# Dismantling A Barrel



## pete1325 (Jan 17, 2019)

How difficult is it to dismantle a barrel, clean the staves and put back together?


----------



## Ajmassa (Jan 17, 2019)

There’s a great YouTube video going through the whole process to do this at home actually. He’s actually a member here too. Will try to find it.


----------



## Ajmassa (Jan 17, 2019)




----------



## Trevor7 (Jan 17, 2019)

Watching this only gave me more questions... I get sanding the staves and then toasting them, but the video didn't show anything done to the heads. Were these just left alone? Reasoning behind this?


----------



## Boatboy24 (Jan 17, 2019)

IIRC nothing is done w/ the heads. But I could be wrong. This looks like a fun project, but seems like a LOT of work.


----------



## stickman (Jan 17, 2019)

Traditionally barrel heads aren't toasted, though these days toasted heads are an option for a price.


----------



## mainshipfred (Jan 18, 2019)

Just yesterday I was talking to my son about reconditioning a barrel. I personally think it would be fun even though I'm looking forward to having some neutral barrels.


----------



## Boatboy24 (Jan 18, 2019)

mainshipfred said:


> Just yesterday I was talking to my son about reconditioning a barrel. I personally think it would be fun even though I'm looking forward to having some neutral barrels.



Well I'm guessing you've got the tools for it.


----------



## pete1325 (Jan 18, 2019)

Do you have to toast the staves once you sand them all down?


----------



## Ajmassa (Jan 19, 2019)

pete1325 said:


> Do you have to toast the staves once you sand them all down?



Technically you don’t ‘have’ to. But I bet 100’s of yrs of trial n error has made it the standard for a good reason. And toasting adds so much more complexity than without. 
But That open flame seems pretty easy to screw up doesn’t it?

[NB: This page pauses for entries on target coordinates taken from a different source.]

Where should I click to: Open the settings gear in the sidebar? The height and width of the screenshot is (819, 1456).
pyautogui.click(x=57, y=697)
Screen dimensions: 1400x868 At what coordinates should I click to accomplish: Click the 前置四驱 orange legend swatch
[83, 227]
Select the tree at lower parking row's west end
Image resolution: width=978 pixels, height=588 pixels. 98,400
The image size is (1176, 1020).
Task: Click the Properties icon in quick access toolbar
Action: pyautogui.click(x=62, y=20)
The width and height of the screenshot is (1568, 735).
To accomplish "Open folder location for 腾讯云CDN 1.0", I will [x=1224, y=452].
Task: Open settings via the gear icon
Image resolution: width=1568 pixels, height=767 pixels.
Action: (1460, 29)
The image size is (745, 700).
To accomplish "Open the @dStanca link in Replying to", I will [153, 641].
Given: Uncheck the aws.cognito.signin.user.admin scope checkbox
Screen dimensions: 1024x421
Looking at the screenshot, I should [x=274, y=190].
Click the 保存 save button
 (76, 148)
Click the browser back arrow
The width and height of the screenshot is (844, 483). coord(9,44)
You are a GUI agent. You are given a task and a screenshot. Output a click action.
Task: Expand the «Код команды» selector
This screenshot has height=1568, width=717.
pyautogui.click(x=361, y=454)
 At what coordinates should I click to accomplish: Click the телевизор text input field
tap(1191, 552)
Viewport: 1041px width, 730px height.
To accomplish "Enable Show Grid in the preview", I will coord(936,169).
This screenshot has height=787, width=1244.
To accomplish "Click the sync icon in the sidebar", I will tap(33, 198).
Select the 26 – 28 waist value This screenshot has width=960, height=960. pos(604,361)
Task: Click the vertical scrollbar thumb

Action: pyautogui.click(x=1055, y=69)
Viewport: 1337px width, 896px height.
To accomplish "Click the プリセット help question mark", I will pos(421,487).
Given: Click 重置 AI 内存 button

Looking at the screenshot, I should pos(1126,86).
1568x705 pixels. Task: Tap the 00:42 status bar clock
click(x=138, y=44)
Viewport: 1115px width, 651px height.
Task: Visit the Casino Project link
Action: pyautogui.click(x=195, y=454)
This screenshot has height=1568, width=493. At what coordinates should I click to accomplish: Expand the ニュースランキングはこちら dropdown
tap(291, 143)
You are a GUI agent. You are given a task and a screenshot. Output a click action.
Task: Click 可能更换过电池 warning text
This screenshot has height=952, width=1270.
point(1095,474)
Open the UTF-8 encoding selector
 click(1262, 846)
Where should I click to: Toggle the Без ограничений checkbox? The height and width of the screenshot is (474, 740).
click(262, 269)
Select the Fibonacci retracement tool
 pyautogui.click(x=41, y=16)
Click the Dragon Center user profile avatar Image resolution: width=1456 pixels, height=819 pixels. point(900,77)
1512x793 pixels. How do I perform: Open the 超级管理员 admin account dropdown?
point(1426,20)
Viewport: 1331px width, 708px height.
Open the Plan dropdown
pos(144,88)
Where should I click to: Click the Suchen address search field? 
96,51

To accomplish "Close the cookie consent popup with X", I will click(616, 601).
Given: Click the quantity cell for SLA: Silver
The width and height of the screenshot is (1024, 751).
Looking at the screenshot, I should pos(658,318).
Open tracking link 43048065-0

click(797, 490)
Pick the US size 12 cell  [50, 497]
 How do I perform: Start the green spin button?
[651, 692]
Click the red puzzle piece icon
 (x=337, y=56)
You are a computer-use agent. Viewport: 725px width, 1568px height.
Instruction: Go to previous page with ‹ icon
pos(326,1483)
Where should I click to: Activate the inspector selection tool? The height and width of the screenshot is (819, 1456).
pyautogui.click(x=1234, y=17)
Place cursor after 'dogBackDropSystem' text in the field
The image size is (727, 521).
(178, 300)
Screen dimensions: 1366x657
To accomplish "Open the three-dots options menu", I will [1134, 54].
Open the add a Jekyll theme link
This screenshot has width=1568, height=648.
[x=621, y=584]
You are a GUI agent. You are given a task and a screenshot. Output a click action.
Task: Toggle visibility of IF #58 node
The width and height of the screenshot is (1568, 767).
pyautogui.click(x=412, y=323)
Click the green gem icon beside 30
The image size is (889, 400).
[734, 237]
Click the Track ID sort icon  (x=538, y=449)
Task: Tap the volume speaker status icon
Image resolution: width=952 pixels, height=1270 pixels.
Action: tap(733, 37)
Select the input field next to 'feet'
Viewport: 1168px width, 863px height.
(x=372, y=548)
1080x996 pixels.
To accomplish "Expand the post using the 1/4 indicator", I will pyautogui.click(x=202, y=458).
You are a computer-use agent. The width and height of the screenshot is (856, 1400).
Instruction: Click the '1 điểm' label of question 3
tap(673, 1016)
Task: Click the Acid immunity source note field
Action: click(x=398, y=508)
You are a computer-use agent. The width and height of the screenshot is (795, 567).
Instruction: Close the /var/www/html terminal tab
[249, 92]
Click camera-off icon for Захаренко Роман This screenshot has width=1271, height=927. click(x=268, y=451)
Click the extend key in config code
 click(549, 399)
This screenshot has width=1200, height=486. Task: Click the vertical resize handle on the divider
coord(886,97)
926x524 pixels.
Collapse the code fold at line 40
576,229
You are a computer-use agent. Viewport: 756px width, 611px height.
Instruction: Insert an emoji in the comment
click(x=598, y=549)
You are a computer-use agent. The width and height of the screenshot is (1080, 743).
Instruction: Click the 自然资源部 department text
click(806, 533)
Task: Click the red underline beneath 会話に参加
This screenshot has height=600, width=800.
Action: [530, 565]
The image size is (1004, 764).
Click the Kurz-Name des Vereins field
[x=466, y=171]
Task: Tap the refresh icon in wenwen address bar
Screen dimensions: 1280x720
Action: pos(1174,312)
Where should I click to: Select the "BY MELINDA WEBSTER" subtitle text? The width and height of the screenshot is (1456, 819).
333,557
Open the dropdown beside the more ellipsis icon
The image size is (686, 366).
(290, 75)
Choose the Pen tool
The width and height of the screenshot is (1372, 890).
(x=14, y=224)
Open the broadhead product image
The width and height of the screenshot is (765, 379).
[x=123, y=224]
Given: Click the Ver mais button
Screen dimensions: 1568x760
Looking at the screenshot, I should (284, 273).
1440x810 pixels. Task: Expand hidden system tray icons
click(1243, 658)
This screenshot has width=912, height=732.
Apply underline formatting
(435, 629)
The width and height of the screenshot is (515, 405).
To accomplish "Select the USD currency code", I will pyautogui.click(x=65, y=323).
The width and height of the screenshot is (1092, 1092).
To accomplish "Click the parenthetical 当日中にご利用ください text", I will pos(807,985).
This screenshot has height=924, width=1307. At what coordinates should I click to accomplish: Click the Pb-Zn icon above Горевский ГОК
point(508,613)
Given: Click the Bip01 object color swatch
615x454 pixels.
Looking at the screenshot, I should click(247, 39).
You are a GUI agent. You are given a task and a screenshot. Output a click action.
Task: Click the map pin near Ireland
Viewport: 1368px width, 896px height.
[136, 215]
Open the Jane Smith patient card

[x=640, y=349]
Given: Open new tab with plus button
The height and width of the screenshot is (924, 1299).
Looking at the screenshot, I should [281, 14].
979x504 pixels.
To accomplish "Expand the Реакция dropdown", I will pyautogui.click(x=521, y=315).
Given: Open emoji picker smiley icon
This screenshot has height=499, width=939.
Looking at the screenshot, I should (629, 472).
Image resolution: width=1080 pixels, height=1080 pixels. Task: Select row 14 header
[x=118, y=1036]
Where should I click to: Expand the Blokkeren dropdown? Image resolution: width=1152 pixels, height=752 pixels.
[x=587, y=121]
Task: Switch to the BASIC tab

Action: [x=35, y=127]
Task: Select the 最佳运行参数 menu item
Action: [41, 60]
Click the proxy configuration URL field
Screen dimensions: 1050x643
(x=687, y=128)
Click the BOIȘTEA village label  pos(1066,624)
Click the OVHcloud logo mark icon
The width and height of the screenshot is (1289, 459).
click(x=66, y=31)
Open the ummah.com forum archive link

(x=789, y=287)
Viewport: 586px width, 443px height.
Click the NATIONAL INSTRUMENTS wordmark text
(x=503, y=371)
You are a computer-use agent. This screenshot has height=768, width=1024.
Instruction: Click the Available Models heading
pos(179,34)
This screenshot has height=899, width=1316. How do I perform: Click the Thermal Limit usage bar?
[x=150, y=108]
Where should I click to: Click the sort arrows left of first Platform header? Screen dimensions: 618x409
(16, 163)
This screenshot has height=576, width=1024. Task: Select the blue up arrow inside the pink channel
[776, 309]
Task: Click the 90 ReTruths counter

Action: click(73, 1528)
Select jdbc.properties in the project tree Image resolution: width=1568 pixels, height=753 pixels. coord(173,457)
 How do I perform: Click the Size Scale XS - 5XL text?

I always figured a plumbers torch could get the job done with some more control. Reconditioning an old barrel is definitely on my bucket list


----------



## NorCal (Jan 20, 2019)

I’d like to do it too, but not sure I’m willing to risk 60 gallons of wine to determine if I did it correctly.


----------



## mainshipfred (Jan 20, 2019)

NorCal said:


> I’d like to do it too, but not sure I’m willing to risk 60 gallons of wine to determine if I did it correctly.



I've seen your handy work and have no doubt you could do it.


----------



## NorCal (Jan 20, 2019)

mainshipfred said:


> I've seen your handy work and have no doubt you could do it.



You only see the good ones. I don’t post the failures


----------



## mainshipfred (Jan 20, 2019)

NorCal said:


> You only see the good ones. I don’t post the failures



Well you're not alone, I don't think anyone does.


----------